In February, You competed at the 2021 South Korean Championships.  She placed narrowly first in the short program despite under-rotation calls but fell twice in the free skate, including on her triple Axel attempt, and dropped to fourth place overall. As a result, she was not named to Korea's team for the 2021 World Championships.

2021–2022 season: Beijing Olympics 
You began the season at the Skating Club of Boston's Cranberry Cup event, where she won the silver medal, 30 points behind champion Alysa Liu. She next went on the Challenger series to compete at the 2021 CS Autumn Classic International, where she was considered by many to be the gold medal favourite but ultimately took silver behind surprise winner Marilena Kitromilis of Cyprus. She did not land a clean triple Axel at either event.

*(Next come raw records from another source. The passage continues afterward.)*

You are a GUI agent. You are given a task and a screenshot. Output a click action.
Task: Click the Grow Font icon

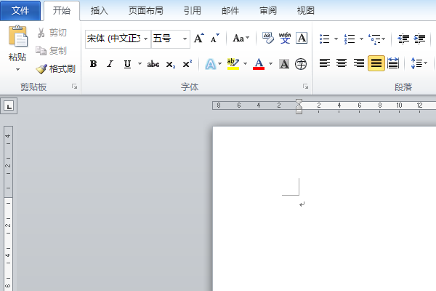(x=199, y=39)
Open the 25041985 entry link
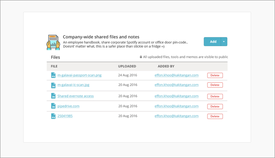The height and width of the screenshot is (158, 275). tap(65, 116)
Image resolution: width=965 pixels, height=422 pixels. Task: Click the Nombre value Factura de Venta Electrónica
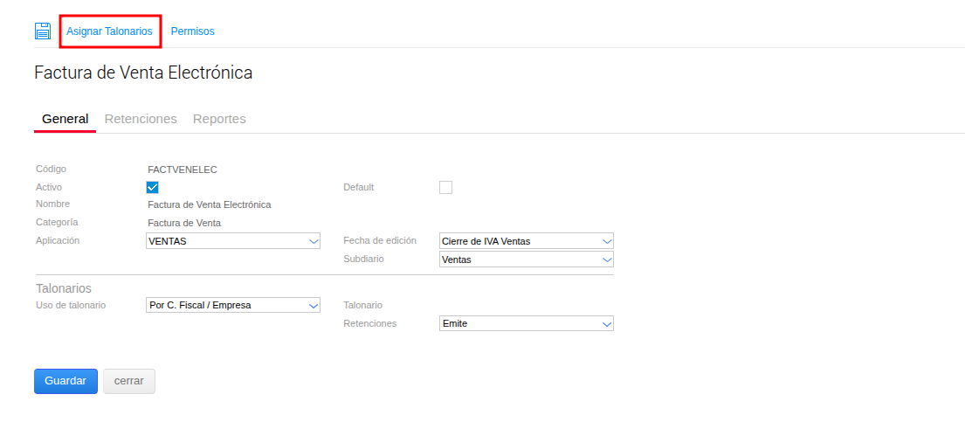pos(210,204)
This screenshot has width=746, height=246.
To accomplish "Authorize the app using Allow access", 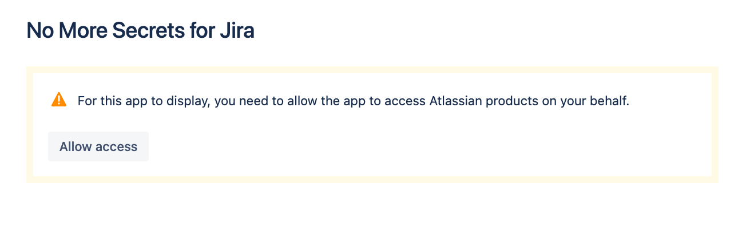I will coord(98,146).
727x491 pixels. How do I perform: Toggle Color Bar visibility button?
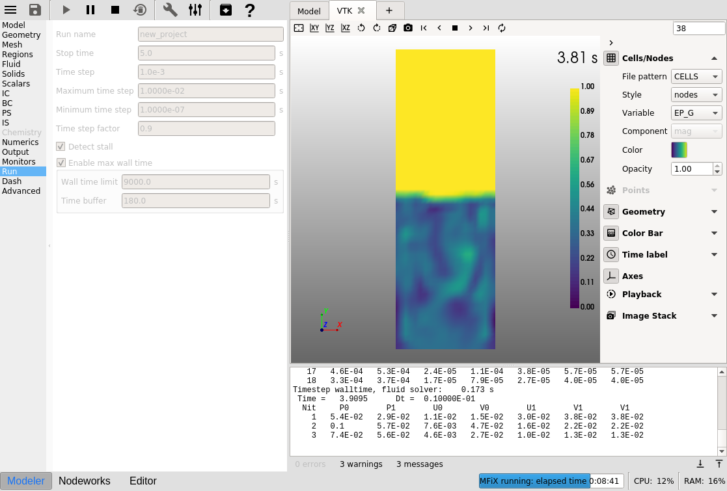click(611, 233)
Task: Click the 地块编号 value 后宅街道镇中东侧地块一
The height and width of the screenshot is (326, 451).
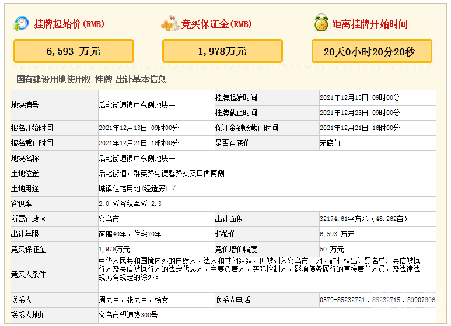Action: pos(137,106)
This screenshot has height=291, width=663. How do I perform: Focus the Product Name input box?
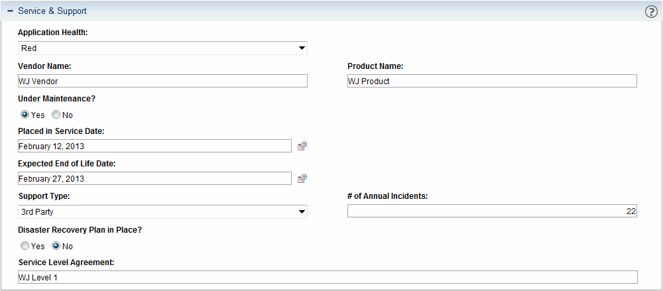492,81
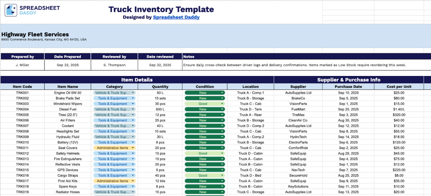
Task: Open Good condition dropdown for Windshield Wipers
Action: pyautogui.click(x=205, y=104)
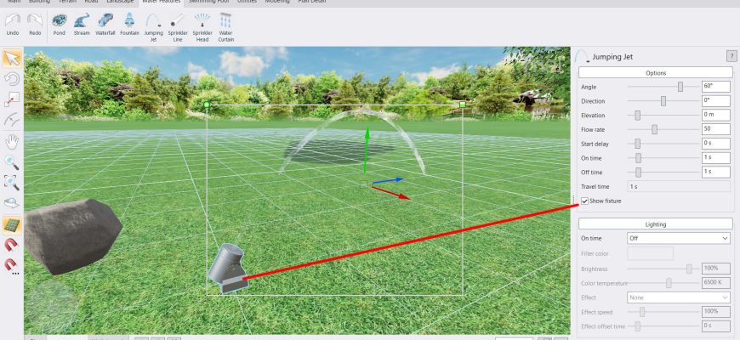The width and height of the screenshot is (740, 340).
Task: Collapse the Lighting section header
Action: tap(655, 224)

Beginning the Grand Prix at the 2021 Skate America, You placed fifth in the short program after falling on her triple Axel attempt. She landed her opening triple Axel in the free skate, albeit deemed a quarter short on rotation, and placed second in that segment despite a few other minor jump issues. She finished with the bronze medal overall, 0.34 behind silver medalist Daria Usacheva. At her second event, the 2021 NHK Trophy, You failed to land her triple Axel in either segment, but still placed third in the short program and second in the free skate to take her second bronze medal of the Grand Prix season. She said afterwards that her goal for the season was "to just get to nationals with no injuries and take care of my body and, if I will do well, make it to the Olympics." 

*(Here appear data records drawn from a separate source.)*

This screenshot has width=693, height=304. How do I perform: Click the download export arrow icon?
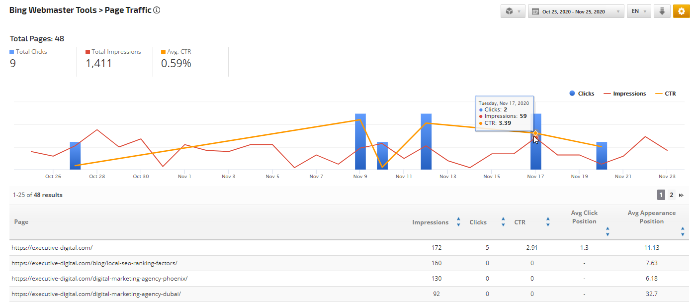[x=662, y=11]
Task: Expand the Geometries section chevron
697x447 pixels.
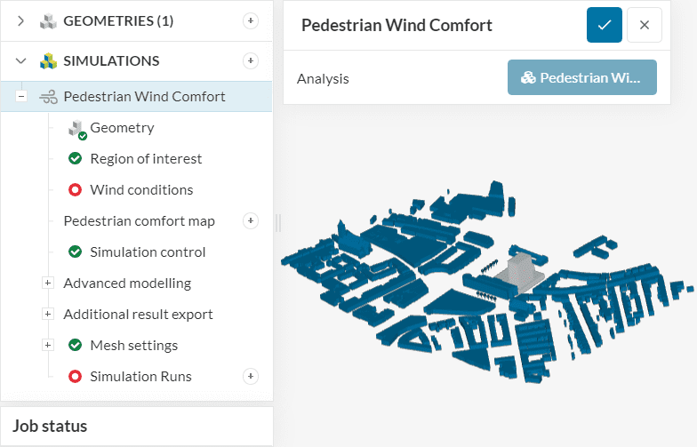Action: pos(21,21)
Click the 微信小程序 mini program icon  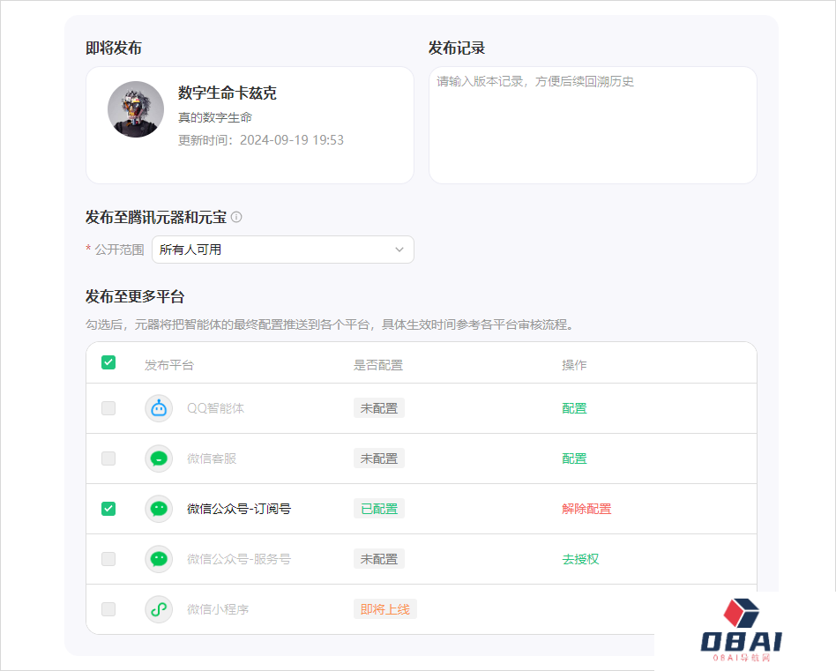[x=159, y=609]
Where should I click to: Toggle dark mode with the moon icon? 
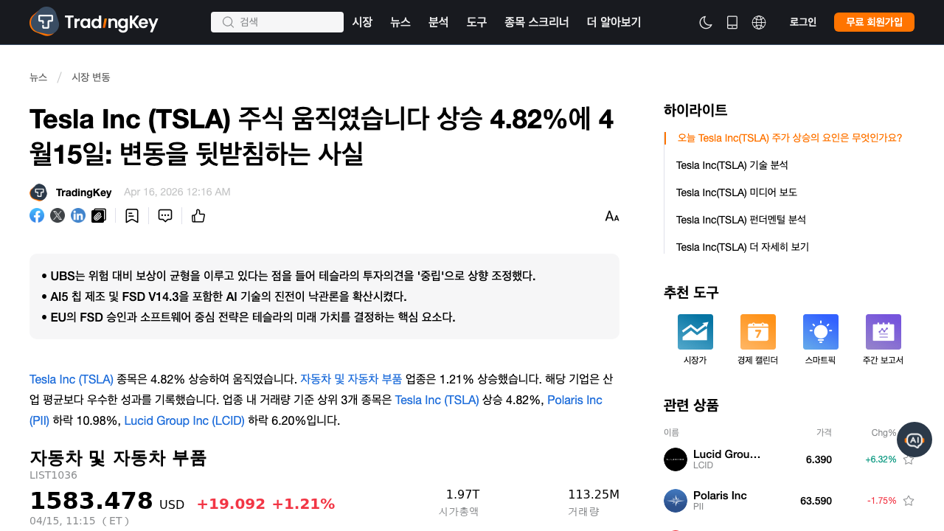[706, 22]
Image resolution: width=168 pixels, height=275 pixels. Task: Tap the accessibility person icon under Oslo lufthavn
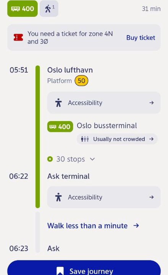[58, 103]
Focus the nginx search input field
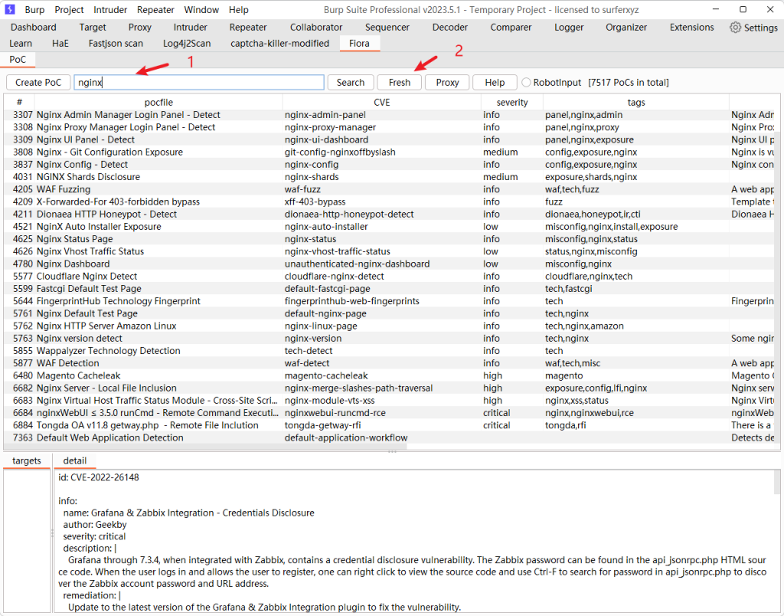The width and height of the screenshot is (784, 616). [199, 83]
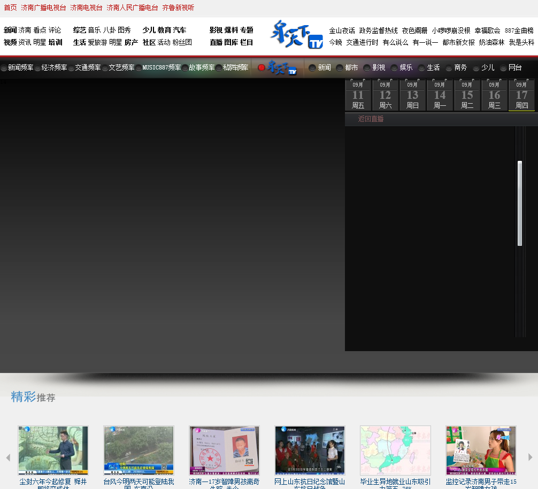Click the left carousel arrow in 精彩推荐
The image size is (538, 489).
tap(8, 457)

You entered the 2022 South Korean Championships as the title favourite and placed first in both segments to win the gold medal. Her margin over the silver medalist Kim Ye-lim was 13.85 points. She and Kim were named to the South Korean Olympic team, and sent to compete at the 2022 Four Continents Championships alongside bronze medalist Lee Hae-in. You struggled at the event in Tallinn, botching the triple Axel attempt in both segments and finishing sixth overall, behind both Lee and Kim.

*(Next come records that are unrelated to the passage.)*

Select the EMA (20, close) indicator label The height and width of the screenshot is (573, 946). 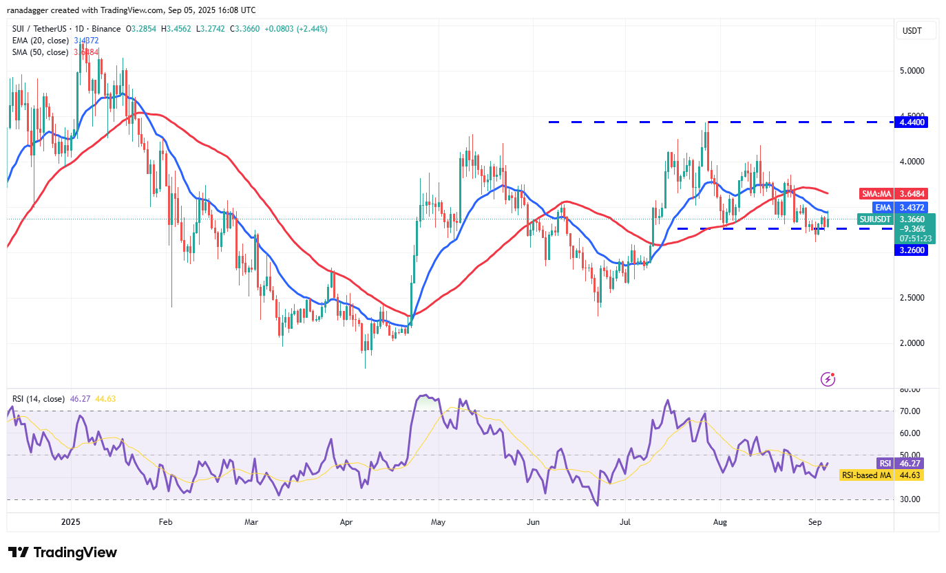[x=41, y=41]
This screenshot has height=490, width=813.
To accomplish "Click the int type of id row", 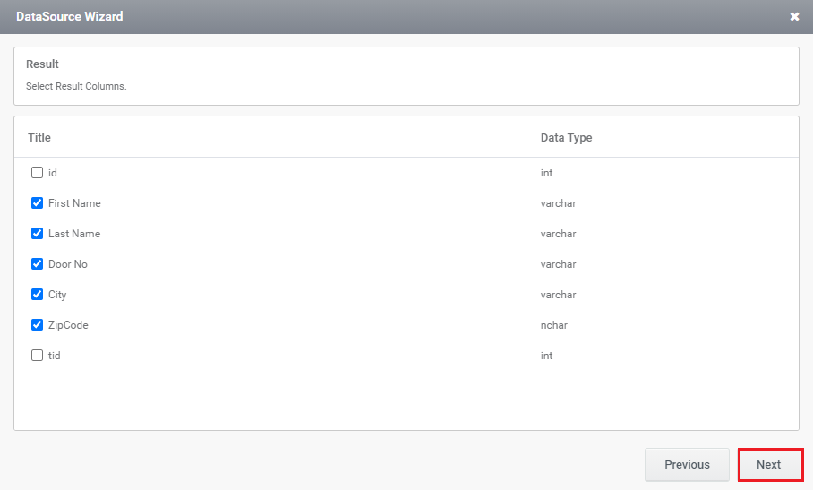I will 546,173.
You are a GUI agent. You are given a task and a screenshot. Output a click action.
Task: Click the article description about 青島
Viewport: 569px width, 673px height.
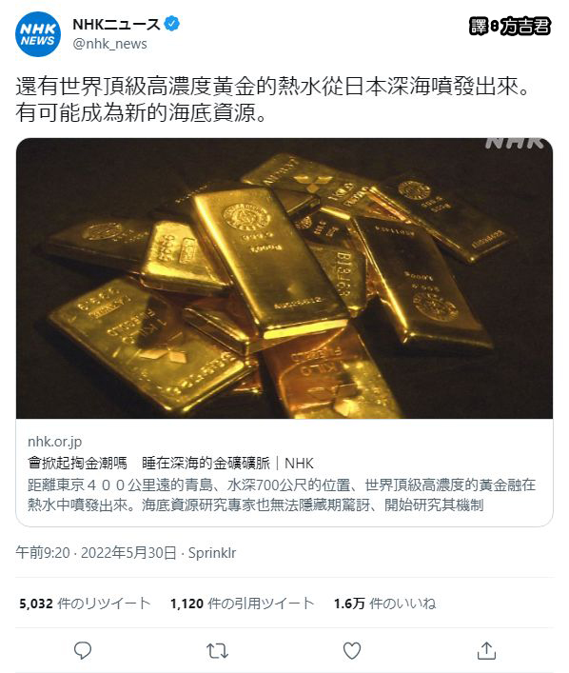(x=282, y=495)
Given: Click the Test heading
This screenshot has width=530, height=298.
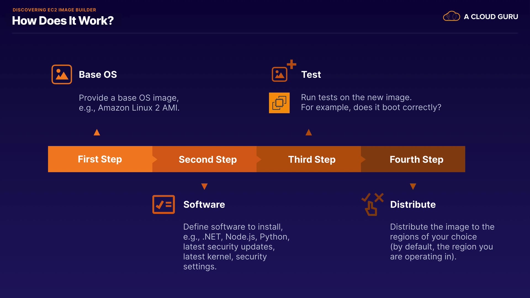Looking at the screenshot, I should pos(311,75).
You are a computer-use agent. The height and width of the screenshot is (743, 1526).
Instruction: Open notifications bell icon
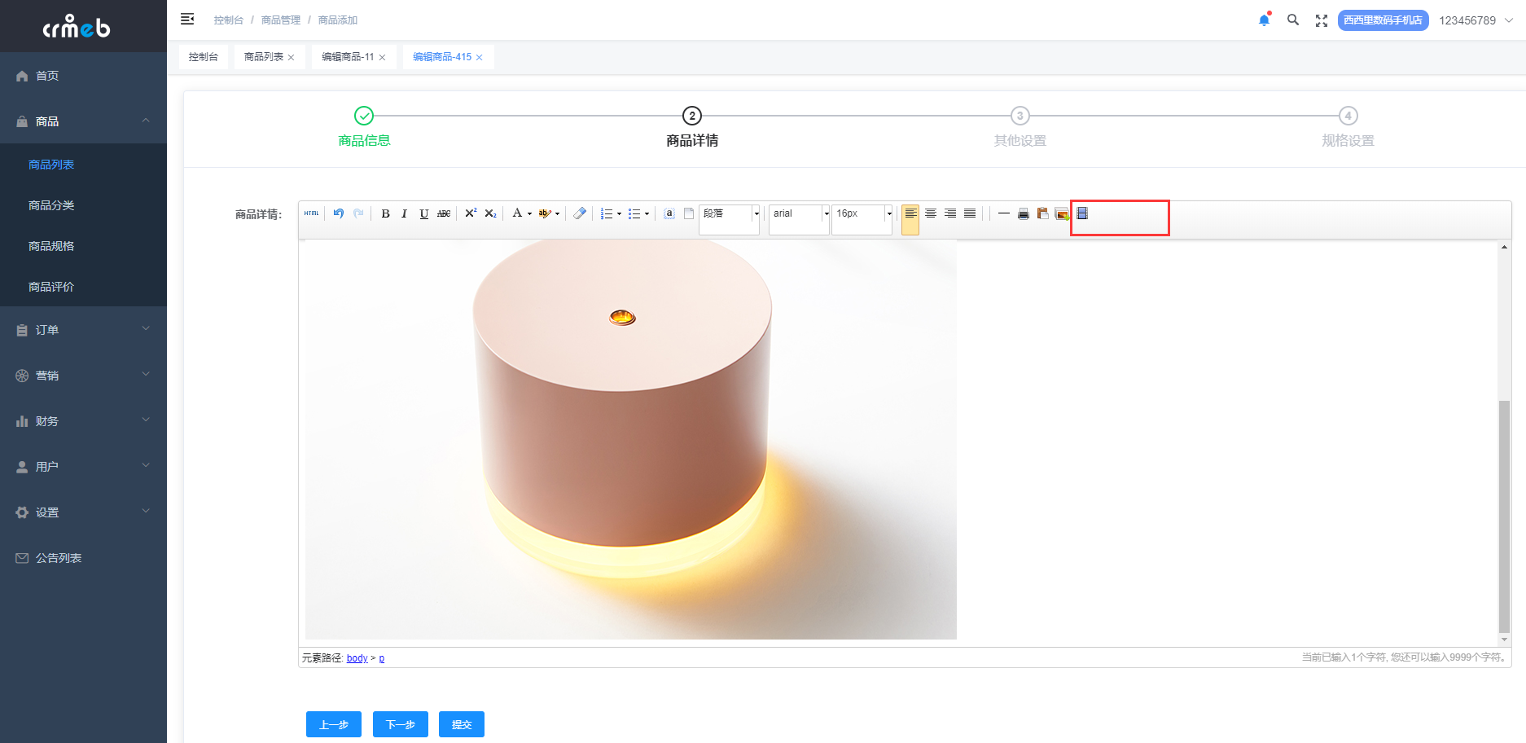tap(1264, 20)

Competing at the 2022 Winter Olympics in Beijing, You started the women's event sixth in the short program, having her triple Axel downgraded and receiving an edge call on her flip. In her view, "things were not perfectly done, but I think overall it's good." You placed fourth in the free skate despite underrotating her triple Axel but remained in sixth overall. She later revealed that her father had died while she was competing at these Olympics and, as a result, declined the invitation to skate in the Olympic Gala.

Shortly after the Olympics concluded, Vladimir Putin ordered an invasion of Ukraine, as a result of which the International Skating Union banned all Russian and Belarusian athletes from competing at the 2022 World Championships. This had a major impact on the women's field, which had been dominated by Russians for most of the preceding eight years, and You entered the championships as a serious podium contender. She opted not to attempt a triple Axel in the short program due to feeling uncertainty about it on the morning of, and performed a clean double Axel instead, albeit receiving quarter under rotation calls on two of her triple jumps. She finished fourth in the segment, 0.47 points behind third-place Mariah Bell of the United States. In the free skate, You underrotated some jumps, including her opening triple Axel, singled a planned triple loop, and fell on a triple flip attempt. She dropped to fifth overall.

2022–2023 season 
You began her season by winning a silver medal at the 2022 U.S. Classic behind teammate Kim Ye-lim. On the Grand Prix, she entered the 2022 Skate Canada International as one of the title favourites in the women's event, placing fourth in the short program after performing only a triple-double jump combination. She underrotated three jumps in the free skate, also placing fourth in that segment, but won the bronze medal. She said afterward, "I didn't expect a medal today because my competition was not as good as usual. When the coach told me I was third, I was really surprised, and I am thankful to the crowd that they cheer me up even though the performance was not the best." 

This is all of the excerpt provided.